#### TEXTAUSZUG:
□ □ □ □ □ □ □
Gastkommentar von Johannes Huber. Und der ÖVP ist glatt zuzutrauen, dass sie ihn reinlässt, um mit ihm als Spitzenkandidat in die nächste Nationalratswahl zu ziehen.
Sebastian
Kurz mag die Politik nicht hinter sich lassen. „Nur wer offene Grenzen
will, gehört zu den „Guten“? So kann es nicht weitergehen“, schrieb er
diese Woche in der deutschen Tageszeitung „Die Welt“. Als wäre er noch
immer Kanzler oder zumindest ÖVP-Chef. Parallel dazu zeigte er sich auf
Twitter erfreut darüber, dass der Unabhängige-Parteien-Transparenz-Senat
festgestellt hat, dass es unter seiner Führung vor vier Jahren zu
keiner Wahlkampfkostenüberschreitung gekommen ist. Genauer: Kurz meinte,
dass wieder einmal versucht worden sei, mit falschen Vorwürfen
„Rufmord“ zu begehen. Das sei jedoch gescheitert: „Denn am Ende setzt
sich immer die Wahrheit durch.“
So
äußert sich kein Jungunternehmer, dem daran gelegen ist, ein aktiver
Bürger zu sein und seine Meinung kundzutun. So äußert sich ein Populist,
der wieder Politiker werden möchte. Bei der Migration tut er so, als
würde es nur Schwarz und Weiß geben: Offene oder geschlossene Grenzen.
□ □ □ □ □ □ □
#### BEREITGESTELLTE DATEN:
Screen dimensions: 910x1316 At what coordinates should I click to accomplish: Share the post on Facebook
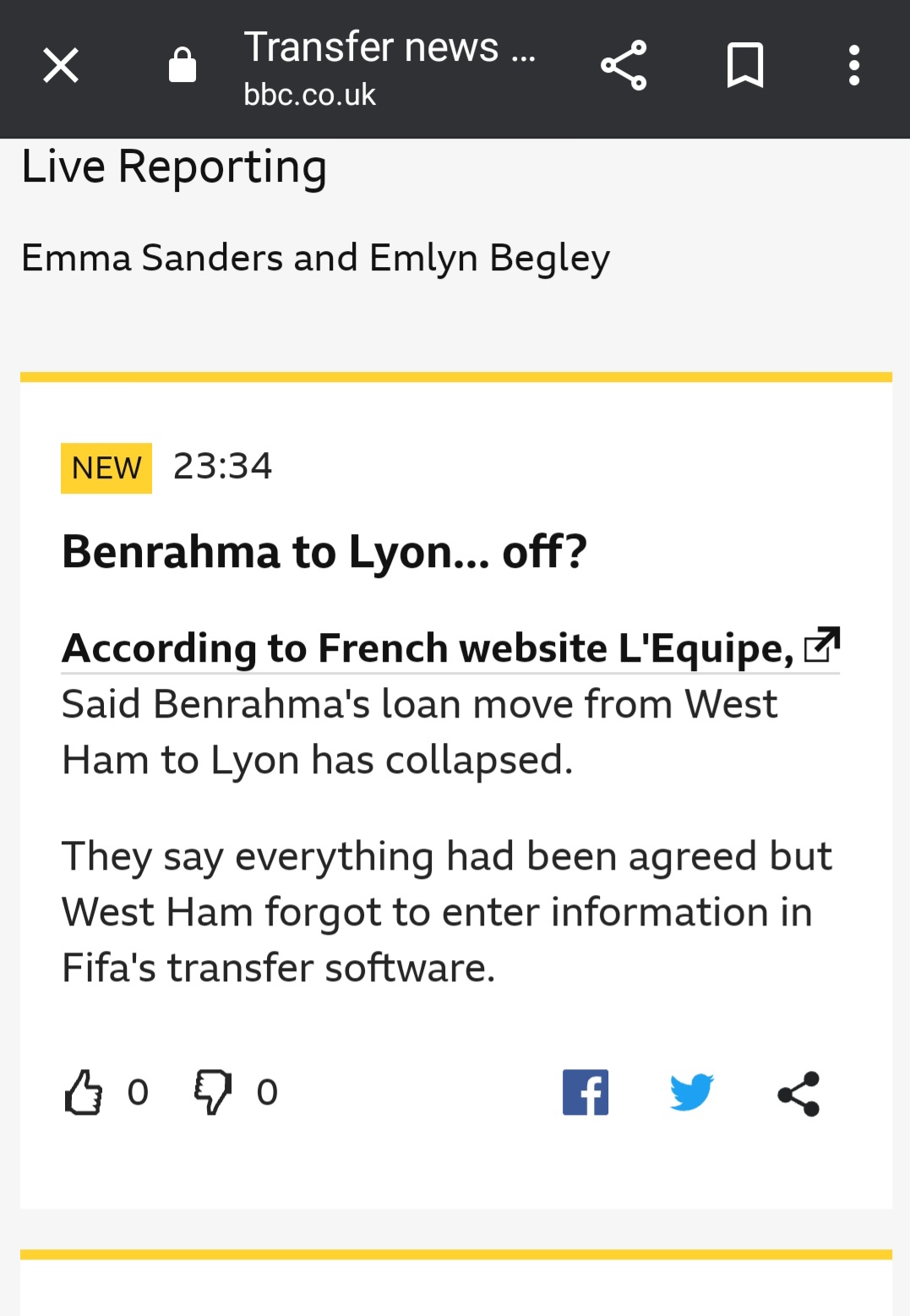click(586, 1093)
□ □ □ □ □ □ □
#### AUFGABENDETAILS:
Führe den Gastkommentar über Sebastian Kurz im Anschluss an seinen letzten Satz weiter.

#### ERWARTETE ANTWORT:
Das ist jedoch gezielter Unsinn. Die Pole lauten eher folgendermaßen:
Geregelte Migration und Asylverfahren, die konsequent auf Basis von
Gesetzen durchgezogen werden. Oder ein böswilliges Spiel mit Ängsten und
Emotionen. Kaum jemand will einfach nur offene Grenzen. Selbst bei den
Grünen, denen das am ehesten nachgesagt wird, wird man nicht viele
finden, die das tun. Aber Kurz unterstellt es eben. Aus Kalkül. Das ist
sein Geschäftsmodell: Es geht darum, Meinungen zu manipulieren und so
Wahlen zu gewinnen.
Auch
seine Aussagen zu den Wahlkampfkosten entsprechen diesem
Geschäftsmodell: Hier geht es nicht um falsche Behauptungen, die
politische Gegner konstruiert haben. Es war vielmehr so, dass der
Rechnungshof eine Kostenüberschreitung „vermutet“ und dem
Transparenz-Senat zur Klärung übermittelt hat. Und dass der Senat nun
erklärt hat, dass es keine Überschreitung gegeben hat. Punkt.
Das
ist ein ganz normaler Vorgang, wie er rechtsstaatlichen Maßstäben
entspricht. Kein „Rufmord“. Einen solchen begeht vielmehr Kurz selbst,
wenn er ihn dem Rechnungshof verwirft, ohne ihn zu nennen. Nach der
Wirtschafts- und Korruptionsstaatsanwaltschaft patzt er damit wieder nur
eine wichtige Institution an.
Aber
er macht eben Stimmung wie eh und je. Und er klopft so auch bei der ÖVP
an: Der Mann bietet sich als Spitzenkandidat für die nächste
Nationalratswahl an. Und es ist nicht ausgeschlossen, dass bald der
erste Funktionär, die erste Funktionärin mit Gewicht aufsteht und
öffentlich fordert, ihn zurückkehren zu lassen.
Bei
der Bildung einer Koalition mit der FPÖ in St. Pölten und bald wohl
auch Salzburg beweisen höchste Vertreter der Partei bereits maximale
Prinzipienlosigkeit. Zuerst vermitteln sie den Eindruck, dass eine
Zusammenarbeit aufgrund zu großer Gegensätze unmöglich sei, dann können
sie eine solche kaum erwarten. Zuerst geht ihnen Herbert Kickl zu weit,
dann nehmen sie diesen bzw. dessen Stil in Kauf, um sich an der Macht
halten zu können. Auch auf Bundesebene hat ihr Klubobmann August
Wöginger längst klargestellt, dass man wieder zu einem Bündnis mit Kickl
bereit wäre.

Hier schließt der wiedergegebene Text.